— START Given data —

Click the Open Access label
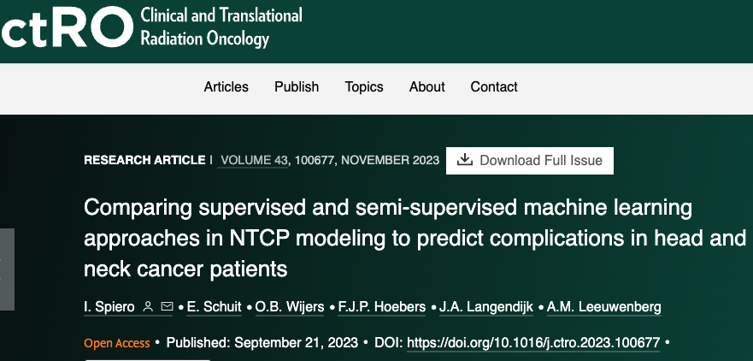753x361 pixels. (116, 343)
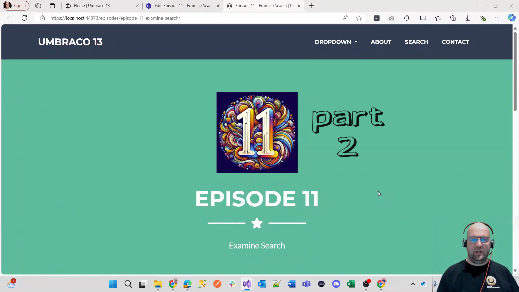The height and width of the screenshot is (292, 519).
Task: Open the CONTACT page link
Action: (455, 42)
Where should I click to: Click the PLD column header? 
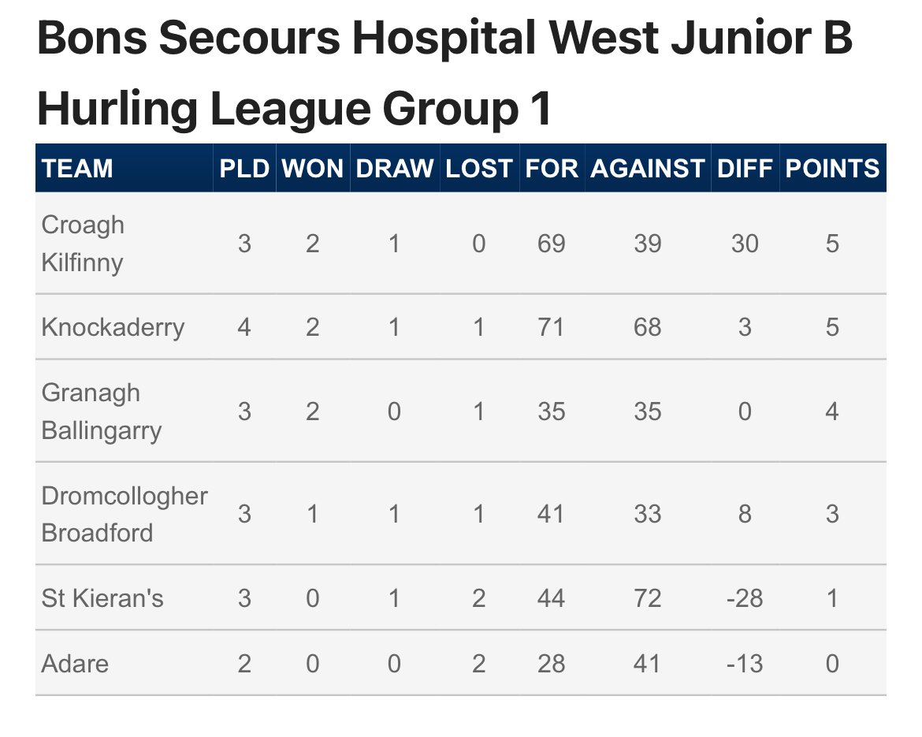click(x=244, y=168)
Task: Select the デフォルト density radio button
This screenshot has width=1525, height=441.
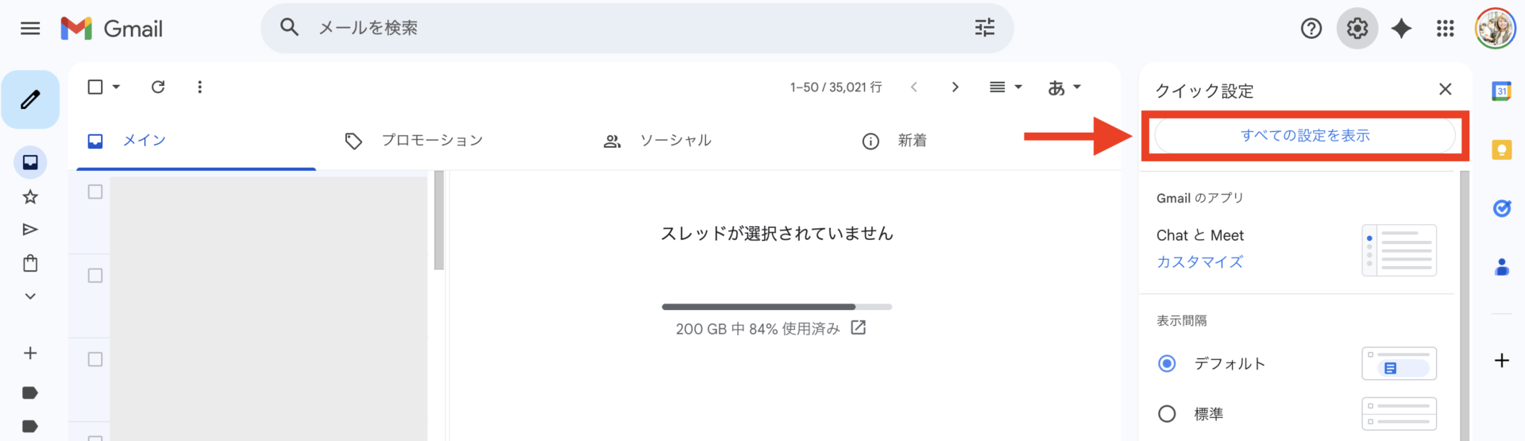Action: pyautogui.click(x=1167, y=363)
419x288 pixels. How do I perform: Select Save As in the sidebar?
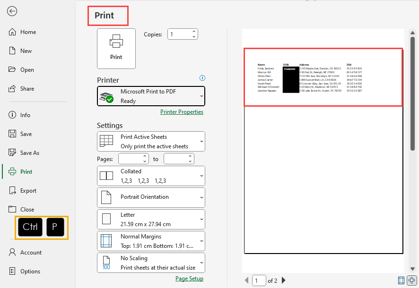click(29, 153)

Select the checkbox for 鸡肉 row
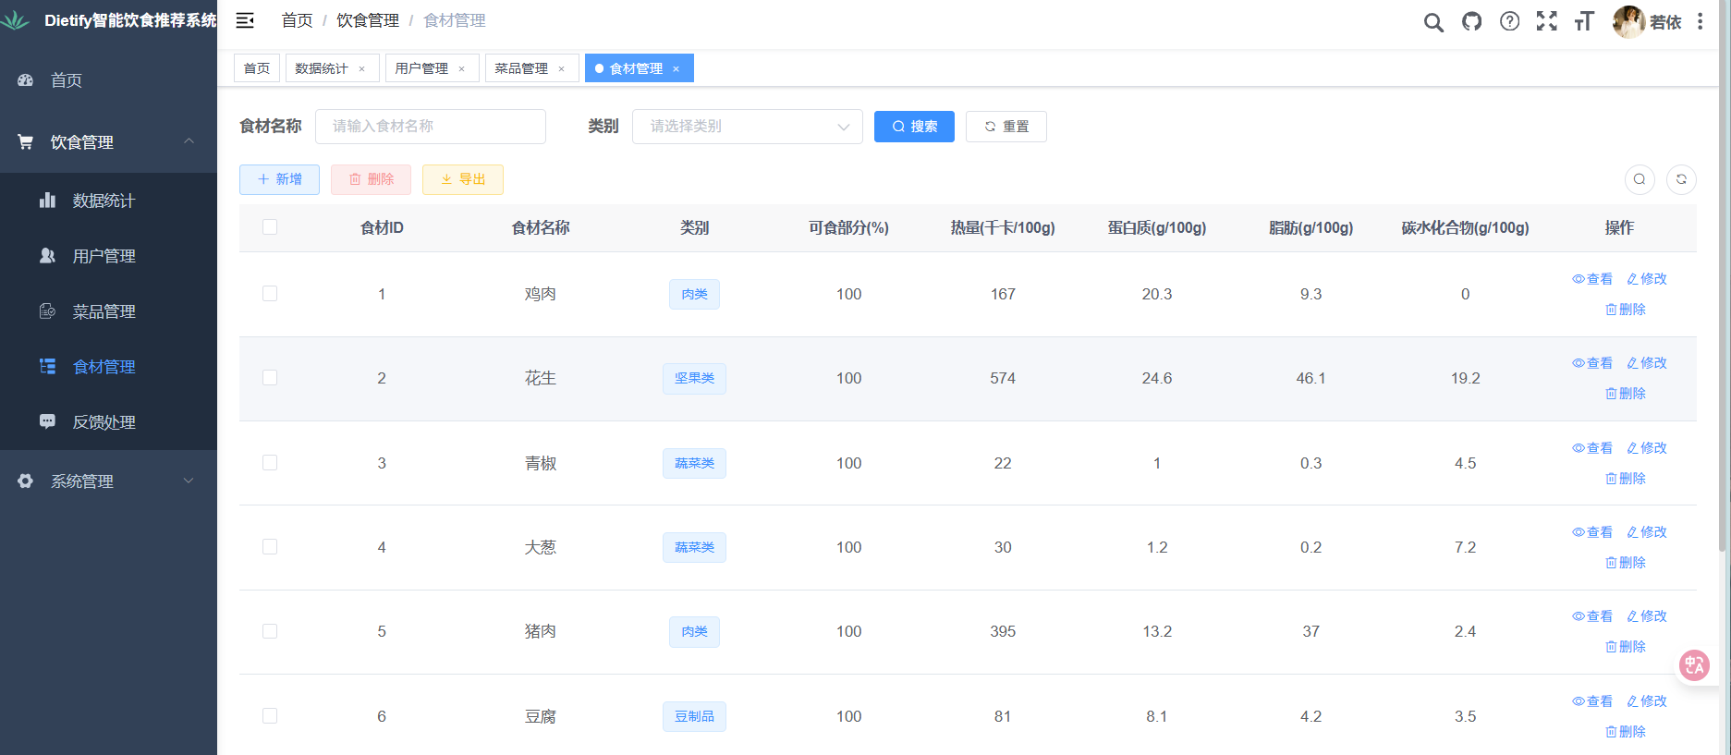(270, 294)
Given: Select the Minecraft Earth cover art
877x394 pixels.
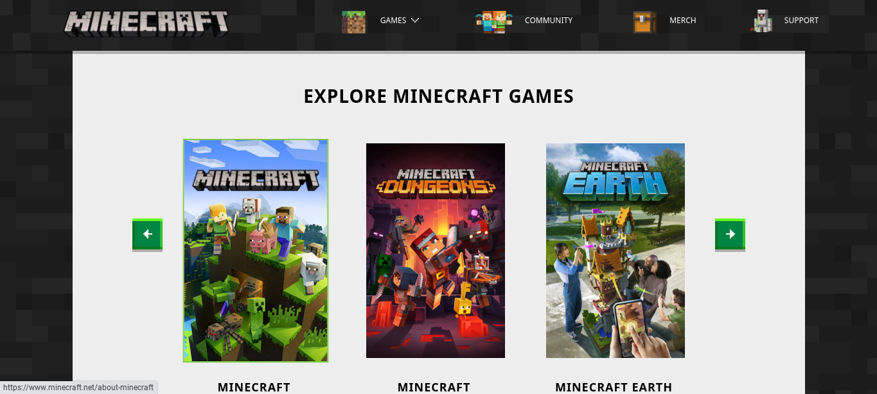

— END Given data —

Your task
Render every line of the listing above as a JSON list of strings, one string per line, leaving out blank lines and the pictures.

Exercise output
[
  "Click the Open Access label",
  "753x361 pixels. (116, 343)",
  "The height and width of the screenshot is (292, 519).",
  "Task: Open the CONTACT page link",
  "Action: (455, 42)",
  "Where should I click to: Click the PLD column header? ",
  "click(x=244, y=168)",
  "Task: Select the デフォルト density radio button",
  "This screenshot has width=1525, height=441.",
  "Action: pyautogui.click(x=1167, y=363)",
  "419x288 pixels. How do I perform: Select Save As in the sidebar?",
  "click(29, 153)",
  "Select the checkbox for 鸡肉 row",
  "(270, 294)",
  "Given: Select the Minecraft Earth cover art",
  "877x394 pixels."
]